Another source of bias might be the lack of blinding of the study participants. The study participants were, indeed, aware that they were participating in a study and they were not blinded to the intervention. They were, however, unaware of the nature of the questions constituting the questionnaires.

Secondly, due to study design, the participants in practicals enjoyed three more teaching hours than the non-participants. Thus, theoretically, better performance of the participants might be due to the higher number of teaching hours.

Finally, the response rate on the digital (NetQuestionnaire) questionnaires is relatively low. Q1 was completed by 44%, while Q2 by 40% of the participants. Reported response rate of electronic surveys with students varies between 22% and 89% depending on multiple factors such as the recruitment of the survey participants, follow-up contacts, number of reminders, survey length, issue salience, and number of previous surveys received [22, 41, 42]. Increasing number of electronic surveys in our institution might be the cause of low response rate in this study and thus limit the value of results on the secondary outcomes. Clearly, response was much higher when a paper–pencil questionnaire was presented directly after our students finished the end-of-block test (overall response 79%).
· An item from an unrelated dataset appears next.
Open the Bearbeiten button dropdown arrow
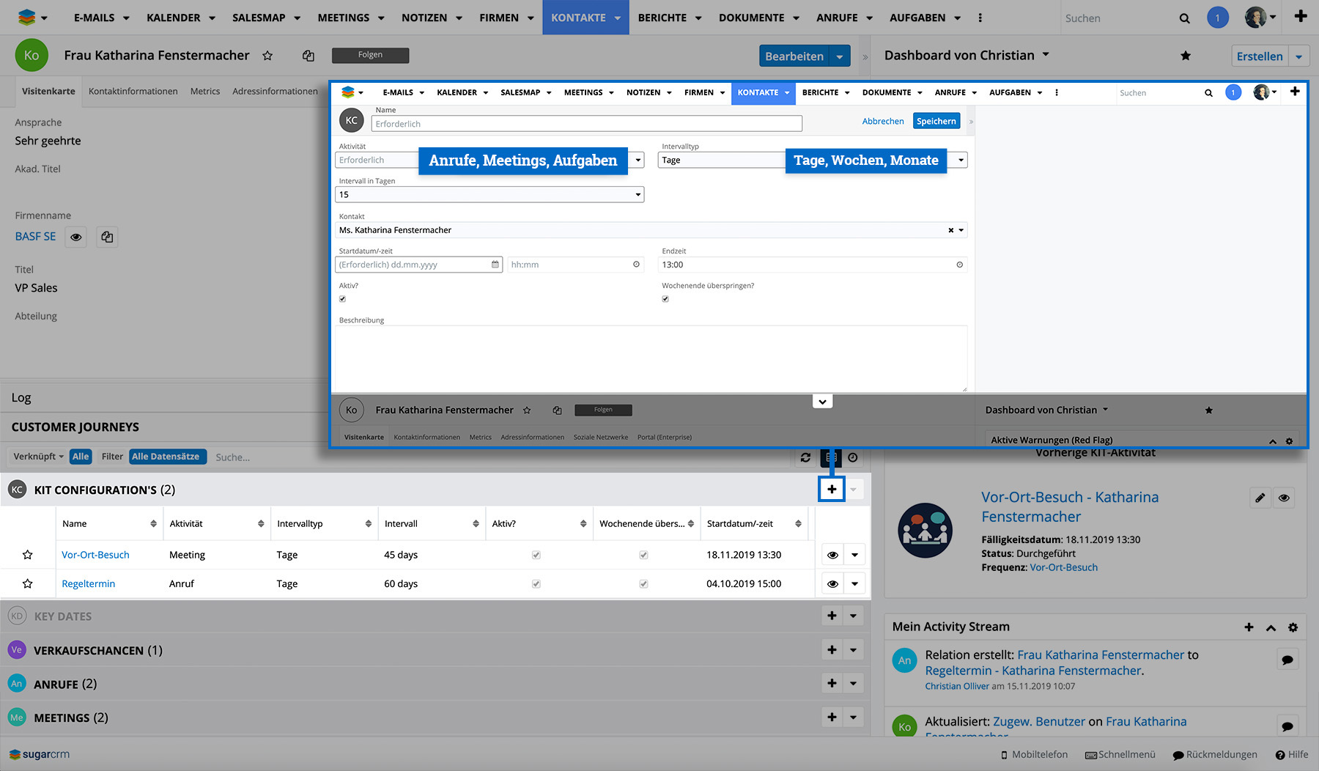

In conclusion, this is one of the few studies demonstrating that real patient learning of musculoskeletal disorders does have a positive effect on students’ performance in assessments of knowledge and clinical reasoning. Early introduction of ‘real’ musculoskeletal pathology linked together with the teaching of theoretical knowledge in the preclinical medical education might be an important step towards early recognition of inflammatory diseases, early treatment, and better prognosis of the patients. Future research should be directed towards its effects on competences such as clinical skills, professional attitudes, and long-term effects of this intervention.